The process through which this liability is determined further exposes the administrative dysfunction.
Cases are referred to the Superintending Engineer (R&B) for valuation of buildings and to the Superintending Engineer (Mechanical) for assessing the cost of plant and machinery.
From there, files move through a bureaucratic chain – from Superintending Engineers to Executive Engineers, then to Assistant Executive Engineers, Assistant Engineers, and finally Junior Engineers.
What should be a straightforward determination turns into a prolonged exercise stretching over months, often more than a year.
This is not merely procedural delay – it is a systemic obstruction to business continuity and growth.
Enterprises seeking to restructure for capital infusion, expansion, or formalisation are instead trapped in a cycle of valuation, approvals, and financial demands that stall decision-making.
The financial impact is already visible.
It is reported that over Rs.80 lakh has been collected from MSMEs in Kashmir under this regime – collections that have no parallel in the Jammu region.
A policy meant to incentivise industrial growth is thus being used to penalise existing local enterprises, raising serious concerns of discrimination, inconsistency, and erosion of policy credibility.
When the issue was taken up by apex business organisations, the Directorate indicated that it had referred the matter to the Administrative Department for clarification.
Yet, nearly a year later, no formal clarification has emerged. The matter continues to move across administrative layers – Minister, Commissioner, Secretary, and Law Department – without resolution.
This prolonged indecision is particularly striking given that the Administrative Department itself authored the policy. If a simple provision requires a year of “clarification,” the question is unavoidable: is the ambiguity genuine, or is it being sustained?
The implications go beyond delay.
Any policy incentive must be uniform, predictable, and non-discriminatory. Selective application – where one region benefits and another is burdened – undermines not only policy integrity but also investor confidence.
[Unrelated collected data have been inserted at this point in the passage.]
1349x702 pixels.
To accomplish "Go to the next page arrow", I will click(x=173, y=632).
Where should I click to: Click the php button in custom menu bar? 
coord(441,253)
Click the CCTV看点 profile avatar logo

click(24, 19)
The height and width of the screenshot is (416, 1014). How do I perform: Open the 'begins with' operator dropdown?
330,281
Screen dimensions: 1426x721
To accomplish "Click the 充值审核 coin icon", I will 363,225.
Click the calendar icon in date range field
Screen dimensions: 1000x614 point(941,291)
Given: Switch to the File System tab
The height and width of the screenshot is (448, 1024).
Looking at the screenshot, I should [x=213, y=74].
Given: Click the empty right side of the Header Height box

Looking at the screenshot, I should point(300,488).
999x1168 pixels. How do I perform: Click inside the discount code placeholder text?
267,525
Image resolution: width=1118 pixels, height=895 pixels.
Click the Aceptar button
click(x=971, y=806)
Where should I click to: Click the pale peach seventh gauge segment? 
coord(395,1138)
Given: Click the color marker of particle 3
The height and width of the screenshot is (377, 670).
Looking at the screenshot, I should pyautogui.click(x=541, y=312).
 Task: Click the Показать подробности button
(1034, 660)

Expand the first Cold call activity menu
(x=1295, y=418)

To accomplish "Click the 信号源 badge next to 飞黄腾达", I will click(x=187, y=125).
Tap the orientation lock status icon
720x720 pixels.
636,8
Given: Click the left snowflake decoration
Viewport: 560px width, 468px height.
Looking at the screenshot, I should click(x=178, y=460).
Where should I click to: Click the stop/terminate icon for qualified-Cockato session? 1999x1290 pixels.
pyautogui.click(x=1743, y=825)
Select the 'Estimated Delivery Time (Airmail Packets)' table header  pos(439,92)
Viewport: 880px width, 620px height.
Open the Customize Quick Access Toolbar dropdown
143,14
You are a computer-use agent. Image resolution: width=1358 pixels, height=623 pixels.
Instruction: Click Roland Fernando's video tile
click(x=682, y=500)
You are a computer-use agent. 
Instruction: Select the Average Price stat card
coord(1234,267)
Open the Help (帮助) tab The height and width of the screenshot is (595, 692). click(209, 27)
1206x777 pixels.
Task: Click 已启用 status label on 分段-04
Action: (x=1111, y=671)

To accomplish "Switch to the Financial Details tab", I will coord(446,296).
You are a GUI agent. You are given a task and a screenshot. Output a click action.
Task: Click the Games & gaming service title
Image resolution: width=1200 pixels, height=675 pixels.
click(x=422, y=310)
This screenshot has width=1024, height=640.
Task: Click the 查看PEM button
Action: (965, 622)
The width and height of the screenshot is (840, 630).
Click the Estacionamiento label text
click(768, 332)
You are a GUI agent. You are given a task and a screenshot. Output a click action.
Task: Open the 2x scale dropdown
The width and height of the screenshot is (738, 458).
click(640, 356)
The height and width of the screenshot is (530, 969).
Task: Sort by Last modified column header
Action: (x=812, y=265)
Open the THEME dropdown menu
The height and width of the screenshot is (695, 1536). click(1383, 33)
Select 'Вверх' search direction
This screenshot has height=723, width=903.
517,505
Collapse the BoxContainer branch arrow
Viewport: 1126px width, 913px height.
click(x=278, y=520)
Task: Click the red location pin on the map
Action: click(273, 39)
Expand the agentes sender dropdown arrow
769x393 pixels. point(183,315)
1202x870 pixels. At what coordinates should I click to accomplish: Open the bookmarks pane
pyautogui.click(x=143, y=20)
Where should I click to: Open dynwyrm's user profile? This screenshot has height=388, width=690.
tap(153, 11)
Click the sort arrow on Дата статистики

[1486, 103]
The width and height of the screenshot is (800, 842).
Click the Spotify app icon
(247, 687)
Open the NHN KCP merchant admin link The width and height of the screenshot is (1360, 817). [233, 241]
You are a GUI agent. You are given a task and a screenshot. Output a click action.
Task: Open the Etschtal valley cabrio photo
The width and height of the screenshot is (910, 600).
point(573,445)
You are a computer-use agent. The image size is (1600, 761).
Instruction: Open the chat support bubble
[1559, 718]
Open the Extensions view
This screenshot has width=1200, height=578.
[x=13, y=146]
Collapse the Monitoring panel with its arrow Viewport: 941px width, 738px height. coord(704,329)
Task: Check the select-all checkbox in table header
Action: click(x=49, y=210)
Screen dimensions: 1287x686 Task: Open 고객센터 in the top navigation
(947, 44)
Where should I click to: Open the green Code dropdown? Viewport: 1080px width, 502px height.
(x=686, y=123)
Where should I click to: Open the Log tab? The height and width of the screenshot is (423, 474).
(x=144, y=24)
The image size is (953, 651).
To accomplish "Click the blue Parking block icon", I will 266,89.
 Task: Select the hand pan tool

It also contradicts national reform principles aimed at ensuring fairness and consistency in industrial governance. Equally concerning is the narrowing of the exemption’s scope. There is no logical basis to exclude changes in constitution, internal restructuring, or mortgage transactions, particularly where ownership remains substantially unchanged. Similarly, units operating on private land and sectors like tourism – granted industrial status – are denied parity without justification.
What emerges is a clear pattern: policy clarity at the top, administrative distortion at the ground level.
Incentives exist on paper but are neutralised in practice through procedural hurdles, inflated valuations, and repeated financial impositions on the same asset.
Even national oversight bodies have begun to take note.
The Comptroller and Auditor General of India (CAG), following complaints on Ease of Doing Business, has reportedly received adverse feedback from Kashmir regarding delays and discriminatory practices.
Its findings are awaited, but the reality on the ground is already evident.
In effect, the Industries and Commerce Department’s role as a facilitator of industrial growth stands compromised. Instead of enabling enterprise, it appears entangled in procedural excess, interpretational rigidity, and revenue-driven practices.
The narrative of ‘Ease of Doing Business’ thus remains largely cosmetic – more projection than performance.
For entrepreneurs in Jammu and Kashmir, particularly in Kashmir, the conclusion is stark: the same land allotted as an incentive is being monetised repeatedly, and every step toward growth is met with delay, discretion, and cost.